There is no doubt that Conversation AI is questionable to anyone who values free speech. Although most people desire a nicer internet, it is hard to agree that this should be achieved by blocking out large swathes of people, and putting the power to do so in the hands of one company. Additionally, algorithms can’t yet accurately detect sarcasm and humour, so false-positives are highly likely when a bot tries to identify whether something is offensive. Indeed, Wired journalist Andy Greenberg tested Conversation AI out and discovered it gave “I shit you not” 98 out of 100 on its personal attack scale.

Yet these 4chan users have made it impossible to agree with their fight against Google by combining it with their racism. Google scores the word “moron” 99 out of 100 on its offensiveness scale. Had protestors decided to replace this – or possibly even more offensive words like “bitch” or “motherfucker” – with “Google”, pretty much everyone would be on board.

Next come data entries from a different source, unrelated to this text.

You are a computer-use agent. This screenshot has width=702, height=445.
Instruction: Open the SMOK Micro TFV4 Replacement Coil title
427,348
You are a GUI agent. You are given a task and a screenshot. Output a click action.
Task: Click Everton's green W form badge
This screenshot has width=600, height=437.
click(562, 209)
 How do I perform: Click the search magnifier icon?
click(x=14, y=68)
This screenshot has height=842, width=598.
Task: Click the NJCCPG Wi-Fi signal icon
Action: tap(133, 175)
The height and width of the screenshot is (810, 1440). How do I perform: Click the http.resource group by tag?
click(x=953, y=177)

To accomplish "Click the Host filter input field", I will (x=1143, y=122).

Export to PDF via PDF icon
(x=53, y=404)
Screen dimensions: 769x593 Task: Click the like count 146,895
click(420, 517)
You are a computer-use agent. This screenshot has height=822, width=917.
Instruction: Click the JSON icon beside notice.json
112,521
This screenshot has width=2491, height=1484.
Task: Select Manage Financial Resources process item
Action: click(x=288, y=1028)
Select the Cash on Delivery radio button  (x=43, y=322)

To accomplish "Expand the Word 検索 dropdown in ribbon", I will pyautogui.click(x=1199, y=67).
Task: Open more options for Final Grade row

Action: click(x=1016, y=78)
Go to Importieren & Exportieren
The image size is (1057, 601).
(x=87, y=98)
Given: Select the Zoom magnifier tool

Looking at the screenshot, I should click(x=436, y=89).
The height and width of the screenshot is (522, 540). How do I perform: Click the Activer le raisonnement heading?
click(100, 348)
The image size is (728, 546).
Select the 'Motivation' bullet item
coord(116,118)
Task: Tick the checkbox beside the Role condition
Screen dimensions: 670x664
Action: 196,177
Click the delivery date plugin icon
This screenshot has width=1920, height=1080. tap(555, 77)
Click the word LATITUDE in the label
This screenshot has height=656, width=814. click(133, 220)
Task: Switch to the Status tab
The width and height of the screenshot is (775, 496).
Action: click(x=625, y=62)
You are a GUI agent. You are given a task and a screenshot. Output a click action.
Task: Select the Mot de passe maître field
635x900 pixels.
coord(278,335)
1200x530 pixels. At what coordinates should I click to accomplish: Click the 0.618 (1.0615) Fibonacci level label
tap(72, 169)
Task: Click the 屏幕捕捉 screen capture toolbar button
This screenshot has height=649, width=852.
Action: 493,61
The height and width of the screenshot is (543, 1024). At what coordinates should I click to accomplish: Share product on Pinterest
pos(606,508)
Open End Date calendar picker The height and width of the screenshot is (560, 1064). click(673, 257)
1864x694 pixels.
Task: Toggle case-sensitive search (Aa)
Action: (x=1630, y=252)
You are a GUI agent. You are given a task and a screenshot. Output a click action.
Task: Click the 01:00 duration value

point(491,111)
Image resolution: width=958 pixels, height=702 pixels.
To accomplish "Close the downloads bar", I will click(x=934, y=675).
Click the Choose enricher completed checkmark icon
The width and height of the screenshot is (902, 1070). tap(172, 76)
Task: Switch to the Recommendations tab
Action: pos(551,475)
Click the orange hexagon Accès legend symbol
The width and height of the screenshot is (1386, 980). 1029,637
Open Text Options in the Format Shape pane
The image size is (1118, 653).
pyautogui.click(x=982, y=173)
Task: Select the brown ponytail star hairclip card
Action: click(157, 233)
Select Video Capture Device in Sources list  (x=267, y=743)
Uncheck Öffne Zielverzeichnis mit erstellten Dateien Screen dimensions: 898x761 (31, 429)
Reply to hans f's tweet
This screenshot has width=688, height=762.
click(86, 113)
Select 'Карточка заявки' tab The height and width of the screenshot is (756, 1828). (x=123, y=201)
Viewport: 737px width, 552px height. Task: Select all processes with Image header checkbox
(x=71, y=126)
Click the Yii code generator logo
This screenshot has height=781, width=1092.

Some 4chan users are aware of this – and indeed it is important not to consider the site a unanimous entity. “You're just making yourselves look like idiots and ruining any legitimate effort to actually do this properly,” wrote one user, while some discussed their concerns that “normies” – ie. normal people – would never join in. Other 4chan users are against Operation Google as they see it as self-censorship, or simply just stupid.


Memes from 4chan

But anyone who disregards these efforts as the work of morons (or should that be Bings?) clearly does not understand the power of 4chan. The site brought down Microsoft’s AI Tay in a single day, brought the Unicode swastika (卐) to the top of Google’s trends list in 2008, hacked Sarah Palin’s email account, and leaked a large number of celebrity nudes in 2014. If the Ten Commandments were rewritten for the modern age and Moses took to Mount Sinai to wave two 16GB Tablets in the air, then the number one rule would be short and sweet: Thou shalt not mess with 4chan.

It is unclear yet how Google will respond to the attack, and whether this will ultimately affect the AI. Yet despite what ten years of Disney conditioning taught us as children, the world isn’t split into goodies and baddies. While 4chan’s methods are deplorable, their aim of questioning whether one company should have the power to censor the internet is not.

Google also hit headlines this week for its new “YouTube Heroes” program, a system that sees YouTube users rewarded with points when they flag offensive videos. It’s not hard to see how this kind of crowdsourced censorship is undesirable, particularly again as the chance for things to be incorrectly flagged is huge. A few weeks ago, popular YouTubers also hit back at censorship that saw them lose their advertising money from the site, leading #YouTubeIsOverParty to trend on Twitter. Perhaps ultimately, 4chan didn't need to go on a campaign to damage Google's name. It might already have been doing a good enough job of that itself.

Google has been contacted for comment.

Amelia Tait is a technology and digital culture writer at the New Statesman.